** Work instructions **
Look below for the line holding "1568x587 pixels. Task: Open" and the line holding "Task: Click the Davet Edin button". Repeat those two and everything between, exactly.

** Input **
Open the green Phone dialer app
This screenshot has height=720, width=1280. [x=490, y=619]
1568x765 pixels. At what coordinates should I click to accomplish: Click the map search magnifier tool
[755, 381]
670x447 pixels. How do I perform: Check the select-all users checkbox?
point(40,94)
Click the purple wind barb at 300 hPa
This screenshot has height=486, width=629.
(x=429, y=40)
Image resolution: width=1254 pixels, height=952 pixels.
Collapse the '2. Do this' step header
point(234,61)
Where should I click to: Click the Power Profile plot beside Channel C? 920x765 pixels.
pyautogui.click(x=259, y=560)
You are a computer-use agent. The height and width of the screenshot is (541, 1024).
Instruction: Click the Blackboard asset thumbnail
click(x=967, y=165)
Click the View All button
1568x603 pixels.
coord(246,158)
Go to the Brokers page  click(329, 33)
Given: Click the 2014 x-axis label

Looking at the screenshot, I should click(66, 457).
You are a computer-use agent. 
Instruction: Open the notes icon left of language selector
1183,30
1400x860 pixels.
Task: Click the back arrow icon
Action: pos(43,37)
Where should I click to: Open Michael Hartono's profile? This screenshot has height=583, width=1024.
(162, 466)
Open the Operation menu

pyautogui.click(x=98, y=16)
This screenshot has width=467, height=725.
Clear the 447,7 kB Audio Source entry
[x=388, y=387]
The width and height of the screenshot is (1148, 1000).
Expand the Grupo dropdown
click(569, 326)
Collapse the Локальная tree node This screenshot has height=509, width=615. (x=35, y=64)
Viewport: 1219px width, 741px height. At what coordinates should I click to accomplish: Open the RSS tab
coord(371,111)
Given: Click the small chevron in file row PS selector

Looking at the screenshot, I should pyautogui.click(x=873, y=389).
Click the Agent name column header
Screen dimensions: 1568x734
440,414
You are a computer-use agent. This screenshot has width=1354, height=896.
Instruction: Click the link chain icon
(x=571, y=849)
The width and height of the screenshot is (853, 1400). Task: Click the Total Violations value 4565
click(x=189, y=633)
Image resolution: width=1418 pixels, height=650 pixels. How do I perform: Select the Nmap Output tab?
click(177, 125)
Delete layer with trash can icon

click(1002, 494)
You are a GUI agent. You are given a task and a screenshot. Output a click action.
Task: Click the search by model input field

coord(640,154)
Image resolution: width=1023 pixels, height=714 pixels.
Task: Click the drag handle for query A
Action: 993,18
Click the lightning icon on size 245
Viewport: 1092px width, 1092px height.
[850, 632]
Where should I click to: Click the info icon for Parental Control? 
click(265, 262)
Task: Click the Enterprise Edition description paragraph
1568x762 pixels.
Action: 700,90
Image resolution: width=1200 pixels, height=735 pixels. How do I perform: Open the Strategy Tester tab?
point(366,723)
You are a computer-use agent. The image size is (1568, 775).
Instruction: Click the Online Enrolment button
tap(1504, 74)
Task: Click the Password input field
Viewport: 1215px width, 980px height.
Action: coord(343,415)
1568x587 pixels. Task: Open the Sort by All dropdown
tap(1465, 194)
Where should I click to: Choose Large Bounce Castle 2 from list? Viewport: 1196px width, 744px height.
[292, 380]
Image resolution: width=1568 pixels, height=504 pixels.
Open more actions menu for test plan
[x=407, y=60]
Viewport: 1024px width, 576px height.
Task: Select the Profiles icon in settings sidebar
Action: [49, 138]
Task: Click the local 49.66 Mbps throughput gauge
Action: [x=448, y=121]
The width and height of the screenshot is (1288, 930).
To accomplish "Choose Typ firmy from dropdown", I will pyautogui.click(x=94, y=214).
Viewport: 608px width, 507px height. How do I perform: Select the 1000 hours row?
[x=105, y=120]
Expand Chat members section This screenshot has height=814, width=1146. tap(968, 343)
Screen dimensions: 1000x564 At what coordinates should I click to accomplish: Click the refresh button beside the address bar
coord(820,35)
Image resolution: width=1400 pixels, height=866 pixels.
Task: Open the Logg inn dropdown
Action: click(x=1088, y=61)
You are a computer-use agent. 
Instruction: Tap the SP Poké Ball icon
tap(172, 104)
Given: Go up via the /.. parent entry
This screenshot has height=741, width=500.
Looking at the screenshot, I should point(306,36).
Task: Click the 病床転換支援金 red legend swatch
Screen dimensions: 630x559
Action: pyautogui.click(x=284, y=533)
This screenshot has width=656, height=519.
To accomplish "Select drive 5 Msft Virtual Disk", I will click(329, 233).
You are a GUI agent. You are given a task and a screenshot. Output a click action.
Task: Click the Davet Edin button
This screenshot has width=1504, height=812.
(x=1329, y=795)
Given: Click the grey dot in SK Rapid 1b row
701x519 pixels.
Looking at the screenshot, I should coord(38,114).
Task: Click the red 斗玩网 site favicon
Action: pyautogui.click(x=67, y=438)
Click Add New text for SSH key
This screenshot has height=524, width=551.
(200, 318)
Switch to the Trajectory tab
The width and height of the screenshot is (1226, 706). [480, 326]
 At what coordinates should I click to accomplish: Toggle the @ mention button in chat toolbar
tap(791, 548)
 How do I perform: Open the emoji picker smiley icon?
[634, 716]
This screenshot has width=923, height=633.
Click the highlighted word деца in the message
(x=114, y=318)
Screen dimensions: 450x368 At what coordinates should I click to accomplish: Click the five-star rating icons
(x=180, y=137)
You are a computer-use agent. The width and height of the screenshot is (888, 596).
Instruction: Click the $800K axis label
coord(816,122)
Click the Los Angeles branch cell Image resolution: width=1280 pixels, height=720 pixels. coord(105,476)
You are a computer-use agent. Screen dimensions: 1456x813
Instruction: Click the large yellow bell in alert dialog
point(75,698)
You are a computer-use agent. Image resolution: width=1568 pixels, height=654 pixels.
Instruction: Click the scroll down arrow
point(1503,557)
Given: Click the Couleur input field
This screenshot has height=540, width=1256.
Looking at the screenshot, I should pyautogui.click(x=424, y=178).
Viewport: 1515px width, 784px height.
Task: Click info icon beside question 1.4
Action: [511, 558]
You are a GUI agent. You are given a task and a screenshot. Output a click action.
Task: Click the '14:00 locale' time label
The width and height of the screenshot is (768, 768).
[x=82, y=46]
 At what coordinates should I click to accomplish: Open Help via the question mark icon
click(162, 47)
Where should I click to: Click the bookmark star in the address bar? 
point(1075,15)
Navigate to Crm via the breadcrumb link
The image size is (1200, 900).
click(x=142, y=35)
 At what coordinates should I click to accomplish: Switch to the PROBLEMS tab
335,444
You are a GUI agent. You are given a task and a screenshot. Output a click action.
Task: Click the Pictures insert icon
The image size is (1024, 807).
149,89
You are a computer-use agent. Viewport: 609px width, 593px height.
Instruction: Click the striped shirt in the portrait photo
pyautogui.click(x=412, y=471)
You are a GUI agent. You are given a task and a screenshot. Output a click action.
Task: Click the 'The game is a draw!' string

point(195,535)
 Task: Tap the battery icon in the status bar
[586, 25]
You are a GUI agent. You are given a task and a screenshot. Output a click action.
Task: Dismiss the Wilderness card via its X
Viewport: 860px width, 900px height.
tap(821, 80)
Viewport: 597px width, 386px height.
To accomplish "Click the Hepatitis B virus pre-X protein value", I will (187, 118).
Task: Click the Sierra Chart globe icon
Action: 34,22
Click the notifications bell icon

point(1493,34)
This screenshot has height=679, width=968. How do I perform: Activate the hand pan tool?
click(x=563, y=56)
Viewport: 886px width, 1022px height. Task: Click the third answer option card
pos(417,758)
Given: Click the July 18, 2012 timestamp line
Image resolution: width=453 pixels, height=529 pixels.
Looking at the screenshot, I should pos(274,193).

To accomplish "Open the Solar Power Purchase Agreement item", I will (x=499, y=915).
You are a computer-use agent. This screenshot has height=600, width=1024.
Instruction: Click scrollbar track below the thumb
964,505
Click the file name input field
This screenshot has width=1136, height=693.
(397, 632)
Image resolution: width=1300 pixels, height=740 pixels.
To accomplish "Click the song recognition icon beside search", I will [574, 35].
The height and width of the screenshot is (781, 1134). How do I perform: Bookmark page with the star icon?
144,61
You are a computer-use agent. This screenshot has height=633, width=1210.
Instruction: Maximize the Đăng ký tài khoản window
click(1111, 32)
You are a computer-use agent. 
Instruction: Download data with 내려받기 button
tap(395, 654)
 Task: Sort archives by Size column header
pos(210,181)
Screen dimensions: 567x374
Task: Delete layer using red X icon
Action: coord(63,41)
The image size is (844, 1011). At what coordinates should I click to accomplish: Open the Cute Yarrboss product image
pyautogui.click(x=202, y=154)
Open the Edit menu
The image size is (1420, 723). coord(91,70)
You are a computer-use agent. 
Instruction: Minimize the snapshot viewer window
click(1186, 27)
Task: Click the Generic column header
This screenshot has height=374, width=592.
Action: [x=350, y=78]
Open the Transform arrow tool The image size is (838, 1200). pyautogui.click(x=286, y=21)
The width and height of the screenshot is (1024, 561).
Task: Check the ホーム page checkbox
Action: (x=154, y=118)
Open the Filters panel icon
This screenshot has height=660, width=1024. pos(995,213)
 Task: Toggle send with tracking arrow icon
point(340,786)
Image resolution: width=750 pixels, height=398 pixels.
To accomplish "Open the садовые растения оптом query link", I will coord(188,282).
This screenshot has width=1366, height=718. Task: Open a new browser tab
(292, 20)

** Answer to the exercise **
1568x587 pixels. Task: Open the Sort by All dropdown
tap(1465, 194)
Where should I click to: Choose Large Bounce Castle 2 from list? Viewport: 1196px width, 744px height.
[292, 380]
Image resolution: width=1568 pixels, height=504 pixels.
Open more actions menu for test plan
[x=407, y=60]
Viewport: 1024px width, 576px height.
Task: Select the Profiles icon in settings sidebar
Action: [49, 138]
Task: Click the local 49.66 Mbps throughput gauge
Action: [x=448, y=121]
The width and height of the screenshot is (1288, 930).
To accomplish "Choose Typ firmy from dropdown", I will pyautogui.click(x=94, y=214).
Viewport: 608px width, 507px height. How do I perform: Select the 1000 hours row?
[x=105, y=120]
Expand Chat members section This screenshot has height=814, width=1146. tap(968, 343)
Screen dimensions: 1000x564 At what coordinates should I click to accomplish: Click the refresh button beside the address bar
coord(820,35)
Image resolution: width=1400 pixels, height=866 pixels.
Task: Open the Logg inn dropdown
Action: click(x=1088, y=61)
You are a computer-use agent. 
Instruction: Tap the SP Poké Ball icon
tap(172, 104)
Given: Go up via the /.. parent entry
This screenshot has height=741, width=500.
Looking at the screenshot, I should point(306,36).
Task: Click the 病床転換支援金 red legend swatch
Screen dimensions: 630x559
Action: pyautogui.click(x=284, y=533)
This screenshot has width=656, height=519.
To accomplish "Select drive 5 Msft Virtual Disk", I will click(329, 233).
You are a GUI agent. You are given a task and a screenshot. Output a click action.
Task: Click the Davet Edin button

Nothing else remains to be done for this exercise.